Torto noted, however, that employers foresee a slight weakening of conditions in the six months ahead.
“There may be some uneasiness about the upcoming elections and the long-expected end of quantitative easing by the Federal Reserve,” he said, “along with concern about the state of the global economy, characterized by fitful growth in the U.S., slowing expansion in China, and Europe on the edge of recession. These generally fall under the heading of uncertainties rather than threats, although Europe’s condition is especially important to Massachusetts because of extensive ties of trade and direct investment.”

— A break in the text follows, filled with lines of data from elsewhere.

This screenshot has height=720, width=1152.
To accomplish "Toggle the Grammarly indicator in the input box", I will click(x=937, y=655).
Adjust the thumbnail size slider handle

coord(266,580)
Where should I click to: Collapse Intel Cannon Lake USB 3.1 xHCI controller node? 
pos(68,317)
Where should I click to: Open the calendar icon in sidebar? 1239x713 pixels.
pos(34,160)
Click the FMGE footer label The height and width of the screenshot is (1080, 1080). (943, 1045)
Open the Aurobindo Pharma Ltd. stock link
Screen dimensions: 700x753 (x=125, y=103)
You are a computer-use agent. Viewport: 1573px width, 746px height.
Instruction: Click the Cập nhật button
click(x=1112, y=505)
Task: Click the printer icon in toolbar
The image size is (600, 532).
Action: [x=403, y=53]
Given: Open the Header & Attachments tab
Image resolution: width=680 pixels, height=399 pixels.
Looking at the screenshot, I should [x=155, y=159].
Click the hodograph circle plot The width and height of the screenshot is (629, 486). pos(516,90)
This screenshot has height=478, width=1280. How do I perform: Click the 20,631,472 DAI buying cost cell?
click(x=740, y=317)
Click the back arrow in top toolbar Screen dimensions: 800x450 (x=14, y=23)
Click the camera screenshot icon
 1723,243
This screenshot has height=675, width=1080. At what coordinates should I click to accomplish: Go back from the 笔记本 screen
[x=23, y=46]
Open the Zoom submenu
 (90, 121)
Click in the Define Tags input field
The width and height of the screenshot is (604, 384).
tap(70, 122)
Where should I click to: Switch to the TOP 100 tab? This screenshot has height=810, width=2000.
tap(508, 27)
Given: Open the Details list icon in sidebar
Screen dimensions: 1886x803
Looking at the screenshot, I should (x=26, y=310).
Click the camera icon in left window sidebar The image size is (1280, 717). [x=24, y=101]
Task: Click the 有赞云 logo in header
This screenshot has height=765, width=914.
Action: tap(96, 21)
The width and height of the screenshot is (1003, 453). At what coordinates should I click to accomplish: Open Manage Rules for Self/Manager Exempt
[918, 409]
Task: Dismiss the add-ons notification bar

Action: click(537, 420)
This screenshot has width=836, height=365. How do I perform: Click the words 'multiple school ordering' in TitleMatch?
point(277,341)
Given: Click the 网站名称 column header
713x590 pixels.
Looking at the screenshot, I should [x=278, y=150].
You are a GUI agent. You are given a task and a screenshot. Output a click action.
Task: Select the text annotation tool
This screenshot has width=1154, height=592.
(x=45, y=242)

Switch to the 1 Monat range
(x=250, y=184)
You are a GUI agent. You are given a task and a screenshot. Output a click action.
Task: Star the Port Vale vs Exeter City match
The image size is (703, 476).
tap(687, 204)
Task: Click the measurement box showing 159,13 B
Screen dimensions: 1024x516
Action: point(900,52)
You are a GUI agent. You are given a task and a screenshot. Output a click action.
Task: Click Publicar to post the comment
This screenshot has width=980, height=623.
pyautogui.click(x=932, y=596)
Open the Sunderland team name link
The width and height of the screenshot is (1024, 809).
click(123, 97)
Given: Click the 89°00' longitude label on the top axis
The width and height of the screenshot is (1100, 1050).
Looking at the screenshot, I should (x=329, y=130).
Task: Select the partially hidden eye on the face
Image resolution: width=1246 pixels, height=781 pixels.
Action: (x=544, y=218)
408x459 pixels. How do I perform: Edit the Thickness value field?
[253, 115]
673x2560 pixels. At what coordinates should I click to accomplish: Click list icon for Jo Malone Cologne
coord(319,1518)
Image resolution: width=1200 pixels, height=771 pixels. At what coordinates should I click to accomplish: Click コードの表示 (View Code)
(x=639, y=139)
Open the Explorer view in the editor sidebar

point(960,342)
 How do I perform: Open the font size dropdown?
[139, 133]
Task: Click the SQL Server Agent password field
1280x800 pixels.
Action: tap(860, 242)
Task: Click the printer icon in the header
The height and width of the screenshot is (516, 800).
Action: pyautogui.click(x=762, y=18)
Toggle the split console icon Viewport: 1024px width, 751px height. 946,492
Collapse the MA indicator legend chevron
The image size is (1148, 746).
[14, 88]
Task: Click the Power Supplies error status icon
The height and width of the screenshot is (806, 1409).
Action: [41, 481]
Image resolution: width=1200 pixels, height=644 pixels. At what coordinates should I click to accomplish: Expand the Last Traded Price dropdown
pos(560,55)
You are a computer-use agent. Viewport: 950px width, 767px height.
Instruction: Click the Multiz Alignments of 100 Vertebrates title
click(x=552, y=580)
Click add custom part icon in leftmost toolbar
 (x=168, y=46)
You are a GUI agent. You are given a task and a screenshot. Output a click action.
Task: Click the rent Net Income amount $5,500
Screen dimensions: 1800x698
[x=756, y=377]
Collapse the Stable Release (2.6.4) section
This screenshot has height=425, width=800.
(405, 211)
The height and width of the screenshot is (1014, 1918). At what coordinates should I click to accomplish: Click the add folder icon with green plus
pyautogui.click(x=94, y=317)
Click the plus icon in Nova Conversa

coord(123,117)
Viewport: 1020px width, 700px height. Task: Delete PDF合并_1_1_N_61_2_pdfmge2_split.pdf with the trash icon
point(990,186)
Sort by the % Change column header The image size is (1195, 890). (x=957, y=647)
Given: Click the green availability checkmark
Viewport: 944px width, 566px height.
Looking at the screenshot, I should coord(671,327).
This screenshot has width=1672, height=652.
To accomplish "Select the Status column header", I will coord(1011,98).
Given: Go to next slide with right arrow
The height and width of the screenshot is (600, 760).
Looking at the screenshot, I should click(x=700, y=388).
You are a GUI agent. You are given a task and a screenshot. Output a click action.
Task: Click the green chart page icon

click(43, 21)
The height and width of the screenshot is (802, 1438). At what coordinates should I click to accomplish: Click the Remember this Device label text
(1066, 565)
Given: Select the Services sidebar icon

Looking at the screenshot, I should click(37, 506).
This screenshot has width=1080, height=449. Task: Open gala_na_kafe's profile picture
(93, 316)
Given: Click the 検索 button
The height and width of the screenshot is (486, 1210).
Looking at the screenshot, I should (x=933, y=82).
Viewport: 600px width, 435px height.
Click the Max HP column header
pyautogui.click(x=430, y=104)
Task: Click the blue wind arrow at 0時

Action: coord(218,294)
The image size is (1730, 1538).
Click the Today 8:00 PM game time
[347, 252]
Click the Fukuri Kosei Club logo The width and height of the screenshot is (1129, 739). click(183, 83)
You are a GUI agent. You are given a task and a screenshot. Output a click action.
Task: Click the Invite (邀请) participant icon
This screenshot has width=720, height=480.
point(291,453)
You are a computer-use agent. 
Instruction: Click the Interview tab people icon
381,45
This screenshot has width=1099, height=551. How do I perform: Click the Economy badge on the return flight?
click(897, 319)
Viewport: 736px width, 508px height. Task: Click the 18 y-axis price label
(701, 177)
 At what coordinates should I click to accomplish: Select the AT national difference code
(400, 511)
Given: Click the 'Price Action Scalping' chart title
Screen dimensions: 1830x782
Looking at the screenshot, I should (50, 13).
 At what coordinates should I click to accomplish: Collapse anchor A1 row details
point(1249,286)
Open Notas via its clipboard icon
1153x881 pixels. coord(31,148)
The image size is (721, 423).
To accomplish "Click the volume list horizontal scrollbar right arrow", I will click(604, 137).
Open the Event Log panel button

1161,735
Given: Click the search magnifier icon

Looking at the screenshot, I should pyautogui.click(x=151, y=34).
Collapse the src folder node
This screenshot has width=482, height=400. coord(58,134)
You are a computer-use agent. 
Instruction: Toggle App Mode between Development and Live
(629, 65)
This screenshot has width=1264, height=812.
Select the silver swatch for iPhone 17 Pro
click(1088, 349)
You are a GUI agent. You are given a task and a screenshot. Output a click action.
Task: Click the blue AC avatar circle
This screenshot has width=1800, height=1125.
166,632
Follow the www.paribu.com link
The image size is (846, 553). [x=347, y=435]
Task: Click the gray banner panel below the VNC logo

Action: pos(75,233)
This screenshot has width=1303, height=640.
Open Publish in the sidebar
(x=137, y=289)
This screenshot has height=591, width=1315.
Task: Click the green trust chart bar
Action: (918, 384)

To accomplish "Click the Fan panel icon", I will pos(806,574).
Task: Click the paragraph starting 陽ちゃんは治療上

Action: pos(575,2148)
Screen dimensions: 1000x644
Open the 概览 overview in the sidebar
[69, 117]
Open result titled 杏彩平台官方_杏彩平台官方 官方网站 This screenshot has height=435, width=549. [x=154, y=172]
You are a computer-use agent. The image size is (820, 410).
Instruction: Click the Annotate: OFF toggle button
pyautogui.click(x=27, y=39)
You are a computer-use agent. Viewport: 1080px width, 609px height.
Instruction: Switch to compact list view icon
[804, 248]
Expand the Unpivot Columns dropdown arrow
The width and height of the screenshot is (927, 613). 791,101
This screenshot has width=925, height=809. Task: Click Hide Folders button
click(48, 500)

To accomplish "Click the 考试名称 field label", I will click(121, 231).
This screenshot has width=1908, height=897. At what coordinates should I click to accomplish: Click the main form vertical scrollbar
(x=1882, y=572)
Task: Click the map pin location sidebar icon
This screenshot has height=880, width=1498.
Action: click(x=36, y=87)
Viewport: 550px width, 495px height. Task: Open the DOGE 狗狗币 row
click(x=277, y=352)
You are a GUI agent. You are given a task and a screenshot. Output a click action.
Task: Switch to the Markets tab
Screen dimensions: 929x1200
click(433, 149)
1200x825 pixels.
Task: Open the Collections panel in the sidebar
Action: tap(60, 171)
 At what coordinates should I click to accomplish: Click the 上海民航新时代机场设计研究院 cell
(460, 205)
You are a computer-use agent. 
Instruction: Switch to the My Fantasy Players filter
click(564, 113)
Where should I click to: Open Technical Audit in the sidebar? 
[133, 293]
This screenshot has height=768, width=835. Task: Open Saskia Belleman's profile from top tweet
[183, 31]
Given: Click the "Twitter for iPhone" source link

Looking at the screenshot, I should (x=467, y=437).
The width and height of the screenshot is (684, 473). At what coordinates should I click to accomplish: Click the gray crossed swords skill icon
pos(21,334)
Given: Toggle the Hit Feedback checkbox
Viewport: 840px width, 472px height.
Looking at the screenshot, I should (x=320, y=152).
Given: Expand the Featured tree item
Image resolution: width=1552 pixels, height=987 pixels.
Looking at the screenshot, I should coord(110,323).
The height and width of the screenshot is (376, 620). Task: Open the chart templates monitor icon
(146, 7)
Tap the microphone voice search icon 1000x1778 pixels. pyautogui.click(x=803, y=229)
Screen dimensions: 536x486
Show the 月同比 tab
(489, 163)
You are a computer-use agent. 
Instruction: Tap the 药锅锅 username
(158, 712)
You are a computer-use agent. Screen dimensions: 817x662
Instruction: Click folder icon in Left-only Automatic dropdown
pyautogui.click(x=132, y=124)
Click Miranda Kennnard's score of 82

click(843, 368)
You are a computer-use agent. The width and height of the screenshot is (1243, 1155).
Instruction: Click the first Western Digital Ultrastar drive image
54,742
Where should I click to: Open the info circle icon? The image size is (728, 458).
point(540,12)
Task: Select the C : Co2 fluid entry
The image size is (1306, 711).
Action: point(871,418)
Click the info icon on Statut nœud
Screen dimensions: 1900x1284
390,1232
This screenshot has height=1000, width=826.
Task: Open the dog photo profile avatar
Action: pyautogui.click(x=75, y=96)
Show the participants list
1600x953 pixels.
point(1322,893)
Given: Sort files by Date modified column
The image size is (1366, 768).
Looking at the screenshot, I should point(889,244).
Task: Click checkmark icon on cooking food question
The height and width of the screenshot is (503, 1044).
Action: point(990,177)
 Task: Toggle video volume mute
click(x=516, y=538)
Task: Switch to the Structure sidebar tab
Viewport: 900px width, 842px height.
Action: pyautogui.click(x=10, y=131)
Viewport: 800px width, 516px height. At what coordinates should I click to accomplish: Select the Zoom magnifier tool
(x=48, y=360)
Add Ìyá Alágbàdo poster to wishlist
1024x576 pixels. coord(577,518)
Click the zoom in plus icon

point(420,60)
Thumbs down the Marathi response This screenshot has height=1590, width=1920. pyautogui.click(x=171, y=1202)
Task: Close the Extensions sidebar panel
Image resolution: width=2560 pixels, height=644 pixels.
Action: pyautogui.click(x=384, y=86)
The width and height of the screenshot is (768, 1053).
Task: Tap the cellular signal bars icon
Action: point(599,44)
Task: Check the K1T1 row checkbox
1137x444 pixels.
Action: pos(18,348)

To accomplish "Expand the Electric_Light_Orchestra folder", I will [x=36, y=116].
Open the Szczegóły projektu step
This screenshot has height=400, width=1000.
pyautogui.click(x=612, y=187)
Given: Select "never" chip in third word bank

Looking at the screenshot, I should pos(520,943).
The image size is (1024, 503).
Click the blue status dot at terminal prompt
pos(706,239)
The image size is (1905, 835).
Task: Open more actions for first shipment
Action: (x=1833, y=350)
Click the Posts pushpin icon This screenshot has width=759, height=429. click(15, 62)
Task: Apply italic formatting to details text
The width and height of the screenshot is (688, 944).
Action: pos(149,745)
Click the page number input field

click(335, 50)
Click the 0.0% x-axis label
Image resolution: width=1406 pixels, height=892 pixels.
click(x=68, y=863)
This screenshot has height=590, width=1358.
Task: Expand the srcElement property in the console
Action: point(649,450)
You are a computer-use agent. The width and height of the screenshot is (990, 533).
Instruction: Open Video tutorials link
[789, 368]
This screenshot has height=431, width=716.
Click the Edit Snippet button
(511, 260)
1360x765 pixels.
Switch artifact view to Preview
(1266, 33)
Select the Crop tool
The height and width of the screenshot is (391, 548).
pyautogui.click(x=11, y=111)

The AIM Index, based on a survey of Massachusetts employers, has appeared monthly since July 1991. It is calculated on a 100-point scale, with 50 as neutral. A reading above 50 is positive, while below 50 is negative. The Index reached its historic high of 68.5 on two occasions in 1997-98, and its all-time low of 33.3 in February 2009.
The Massachusetts Index, assessing business conditions within the commonwealth, added 2.6 points on the month to 53.3, and the U.S. Index of national business conditions was up 3.6 to 50.6.
“The U.S. Index reached 50 for only the second time since 2007,” remarked BEA member Michael A. Tyler, CFA, Chief Investment Officer, Eastern Bank Wealth Management, adding that “larger companies were more likely to rate business conditions in Massachusetts better than those prevailing nationally.” Compared to last October, the state indicator was up 8.8 points while its national counterpart gained 12.8 points.
The Current Index, which assesses overall business conditions at the time of the survey, was up 1.8 points at 55.7, while the Future Index, measuring expectations for six months out, shed seven-tenths to 54.2. The annual gains were 9.5 and 6.4 respectively.
“These results indicate a moderate level of satisfaction – short of outright enthusiasm – about current conditions, coupled with a degree of caution about the future course of the economy,” Tyler noted. “Business sentiment has found a firm footing since the series of fiscal crises that peaked a year ago.”
All three of the sub-indices bearing on survey respondents’ own operations shaded off in October. The Company Index, reflecting overall business conditions, was off 1.1 points to 56.9, the Sales Index lost 1.7 to 57.6, and the Employment Index shed seven-tenths to 54.4.
“Declines in these company-specific indicators may be seen as signs of rising uncertainty,” said Sara L. Johnson, Senior Research Director of Global Economics at IHS Global Insight, a BEA member. “While companies of all sizes were generally positive, large employers were much more confident than small ones about their own situations.”
Confidence was slightly higher in the manufacturing sector (55.2, +4.1) than among other employers (54.7, -3.7), and higher outside Greater Boston (58.2, +5.4) than outside the metropolitan area (53.5, -1.8).
“Manufacturers were more positive about national conditions, and about their own companies’ positions, than other respondents,” Johnson noted.
“Caution about the immediate future was evident in hiring expectations,” she said; only 16% of employers foresaw additional staffing in the coming six months, compared to 33% who added personnel in the prior six months. Staff reductions were at 13% for both periods.